How we get your information 

  • Insurance intermediaries (such as our insurance partners) who are authorised by us to sell an insurance product. They provide us with the information you submit when you engage with them, usually to obtain an insurance quote such as contact details, financial information including premium amount, payment methods and vehicle information.
  • From you if you contact us directly we could collect information from you. 
  • From your vehicle, if you have a telematics device based insurance product, we collect information from the Black Box or device installed in your vehicle
  • DVLA and other agencies who provide vehicle data obtained under licence.
  • Information Commissioner’s Office, law enforcement agencies and other public bodies may provide us with information about individuals who have made a complaint or in relation to their investigations and law enforcement activities. 
  • Regulatory bodies such the Financial Ombudsman Service and the Financial Conduct Authority may provide us with information about individuals who have made a complaint
  • Data services providers such as data service organisations, who collect demographic data and publicly available information which is used to help us improve and tailor our products and services or information used to identify products and services in which we believe you may be interested.
  • Credit reporting agencies: We receive information about you from TransUnion.  You can read more about TransUnion’s activities in their privacy notice:

How long we keep your information 

We primarily hold your data for up to 7 years.

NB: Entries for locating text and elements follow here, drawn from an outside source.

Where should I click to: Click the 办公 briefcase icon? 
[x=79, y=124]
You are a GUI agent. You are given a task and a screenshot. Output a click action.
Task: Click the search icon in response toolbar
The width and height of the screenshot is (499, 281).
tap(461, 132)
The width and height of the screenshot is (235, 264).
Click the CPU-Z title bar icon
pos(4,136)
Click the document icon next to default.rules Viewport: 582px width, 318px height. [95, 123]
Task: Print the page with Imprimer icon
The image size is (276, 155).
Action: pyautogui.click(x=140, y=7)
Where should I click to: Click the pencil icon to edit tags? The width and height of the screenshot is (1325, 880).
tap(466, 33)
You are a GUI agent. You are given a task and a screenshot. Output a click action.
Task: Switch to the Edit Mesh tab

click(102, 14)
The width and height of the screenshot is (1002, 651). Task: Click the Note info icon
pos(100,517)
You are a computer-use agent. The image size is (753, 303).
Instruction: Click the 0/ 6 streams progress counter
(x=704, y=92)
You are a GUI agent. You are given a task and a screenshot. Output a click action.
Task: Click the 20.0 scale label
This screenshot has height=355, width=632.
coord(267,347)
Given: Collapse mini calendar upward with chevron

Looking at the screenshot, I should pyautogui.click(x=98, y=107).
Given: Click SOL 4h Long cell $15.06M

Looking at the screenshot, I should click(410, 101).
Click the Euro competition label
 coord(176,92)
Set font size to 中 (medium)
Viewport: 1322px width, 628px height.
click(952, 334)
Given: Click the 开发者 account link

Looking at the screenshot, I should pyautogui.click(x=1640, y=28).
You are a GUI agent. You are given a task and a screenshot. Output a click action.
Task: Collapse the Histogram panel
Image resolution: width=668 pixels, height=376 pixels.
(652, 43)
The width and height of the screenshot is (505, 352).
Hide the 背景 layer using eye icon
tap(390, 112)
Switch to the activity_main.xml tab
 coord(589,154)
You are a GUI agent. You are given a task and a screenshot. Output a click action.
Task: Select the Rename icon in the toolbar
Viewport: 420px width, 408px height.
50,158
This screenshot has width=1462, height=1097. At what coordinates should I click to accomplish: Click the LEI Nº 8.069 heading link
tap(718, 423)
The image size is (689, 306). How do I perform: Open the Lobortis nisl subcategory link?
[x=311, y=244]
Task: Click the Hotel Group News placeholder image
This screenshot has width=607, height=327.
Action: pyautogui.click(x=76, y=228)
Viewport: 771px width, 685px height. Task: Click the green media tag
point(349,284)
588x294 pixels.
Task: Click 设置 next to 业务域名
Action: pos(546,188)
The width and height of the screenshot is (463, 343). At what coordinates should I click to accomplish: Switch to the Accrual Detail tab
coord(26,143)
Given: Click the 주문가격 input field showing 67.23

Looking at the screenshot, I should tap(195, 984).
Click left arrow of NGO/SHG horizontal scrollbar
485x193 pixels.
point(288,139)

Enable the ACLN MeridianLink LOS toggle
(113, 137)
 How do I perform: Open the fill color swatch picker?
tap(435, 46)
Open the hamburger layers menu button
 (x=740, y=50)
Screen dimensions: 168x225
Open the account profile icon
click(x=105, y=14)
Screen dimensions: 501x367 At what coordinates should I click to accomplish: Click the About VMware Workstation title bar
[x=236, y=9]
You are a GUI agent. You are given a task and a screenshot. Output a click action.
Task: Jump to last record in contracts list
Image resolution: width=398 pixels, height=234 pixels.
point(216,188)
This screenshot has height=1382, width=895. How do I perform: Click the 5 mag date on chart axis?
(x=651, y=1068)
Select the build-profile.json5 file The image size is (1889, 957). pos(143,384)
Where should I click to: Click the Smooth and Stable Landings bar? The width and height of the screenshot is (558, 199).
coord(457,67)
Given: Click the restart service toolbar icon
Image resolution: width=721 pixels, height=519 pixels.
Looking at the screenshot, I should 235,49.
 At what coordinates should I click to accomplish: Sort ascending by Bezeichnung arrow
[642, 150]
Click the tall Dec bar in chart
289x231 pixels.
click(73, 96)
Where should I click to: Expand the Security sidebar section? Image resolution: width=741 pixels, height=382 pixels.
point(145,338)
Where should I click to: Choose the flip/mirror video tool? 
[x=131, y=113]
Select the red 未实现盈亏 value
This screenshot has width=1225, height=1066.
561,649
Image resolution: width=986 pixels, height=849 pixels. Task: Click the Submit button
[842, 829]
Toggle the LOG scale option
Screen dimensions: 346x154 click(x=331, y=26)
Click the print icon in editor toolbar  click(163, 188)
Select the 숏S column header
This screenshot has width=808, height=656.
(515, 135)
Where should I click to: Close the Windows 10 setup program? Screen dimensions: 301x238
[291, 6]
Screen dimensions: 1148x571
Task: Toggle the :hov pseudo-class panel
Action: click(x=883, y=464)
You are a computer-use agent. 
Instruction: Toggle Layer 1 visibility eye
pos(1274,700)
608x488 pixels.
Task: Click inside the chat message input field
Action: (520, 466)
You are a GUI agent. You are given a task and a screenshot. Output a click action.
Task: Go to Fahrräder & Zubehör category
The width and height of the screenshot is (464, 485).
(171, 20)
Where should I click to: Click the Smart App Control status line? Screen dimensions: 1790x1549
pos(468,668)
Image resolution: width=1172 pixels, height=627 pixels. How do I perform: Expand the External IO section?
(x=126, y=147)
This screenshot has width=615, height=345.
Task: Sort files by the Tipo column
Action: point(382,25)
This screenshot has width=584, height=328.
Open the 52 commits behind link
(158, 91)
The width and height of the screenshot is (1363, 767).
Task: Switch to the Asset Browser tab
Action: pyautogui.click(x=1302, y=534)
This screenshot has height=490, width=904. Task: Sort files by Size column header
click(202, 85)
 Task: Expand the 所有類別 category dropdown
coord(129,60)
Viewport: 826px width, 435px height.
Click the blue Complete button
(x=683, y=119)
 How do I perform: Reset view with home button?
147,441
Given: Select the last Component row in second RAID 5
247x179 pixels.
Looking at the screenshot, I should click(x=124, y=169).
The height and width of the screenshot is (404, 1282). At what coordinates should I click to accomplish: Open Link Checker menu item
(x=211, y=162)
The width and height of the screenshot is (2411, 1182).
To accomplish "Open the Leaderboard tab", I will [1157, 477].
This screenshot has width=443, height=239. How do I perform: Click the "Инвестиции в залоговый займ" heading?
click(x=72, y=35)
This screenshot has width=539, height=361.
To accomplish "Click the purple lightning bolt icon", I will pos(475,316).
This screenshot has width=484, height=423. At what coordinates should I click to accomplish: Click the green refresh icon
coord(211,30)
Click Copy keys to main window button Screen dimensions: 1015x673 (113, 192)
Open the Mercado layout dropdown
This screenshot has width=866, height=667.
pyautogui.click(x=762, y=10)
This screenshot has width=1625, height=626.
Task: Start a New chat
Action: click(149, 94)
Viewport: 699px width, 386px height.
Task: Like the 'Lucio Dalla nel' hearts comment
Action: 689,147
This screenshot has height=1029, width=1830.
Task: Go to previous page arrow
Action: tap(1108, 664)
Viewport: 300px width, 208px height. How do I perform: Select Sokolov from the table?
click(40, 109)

Who we share your information with 

We may share your data with third parties who are instructed by us, such as:

  • RAC group companies  
  • IT providers: for administration and management of our internal systems
  • Regulators and governmental bodies, such as the Financial Conduct Authority or Information Commissioner’s Office if necessary to meet our mandatory reporting requirements. 
  • Professional advisors and purchasers: for the purpose of providing us with professional advice. If RAC is sold, we may need to disclose your personal information to our advisers and any prospective purchasers and their advisers.
  • The insurers who underwrite RAC insurance products: for the purpose of risk analysis and improving the accuracy pricing for RAC insurance products relative to the respective risks.
  • Credit reporting agencies: We share basic identifier information about you with TransUnion to enable them to identify you and provide us with credit related information.  You can read more about TransUnion’s activities in their privacy notice:

Automated decision-making 

Automated decisions are decisions which are made about you using only technology and which aren’t made with the direct input of an actual person. 

We use automated decision-making, including profiling, for several different purposes:

i. to determine the risk of providing you with a product or service; 
ii. to decide whether to offer a product or service; and
iii. the price of the product or service. 

We use automated decision making where it’s necessary in order to provide you with the product or service. 

Where your information is held 

We are a UK based organisation but we do offer services to our members across Europe, such as our European Breakdown cover. It is possible that we may transfer your personal information outside of Europe, for example, where one of service providers has operations outside of Europe and such transfer is necessary.  Where your data is transferred outside of Europe, we will ensure that suitable safeguards are in place to make sure that your data is protected. The safeguard will usually be reliance on standard contractual clauses. 

What happens if you do not provide us with your personal information 

Unfortunately, if you do not provide us with the personal information which we need in order to provide you with a product or service, we may not be able to provide you with that product or service.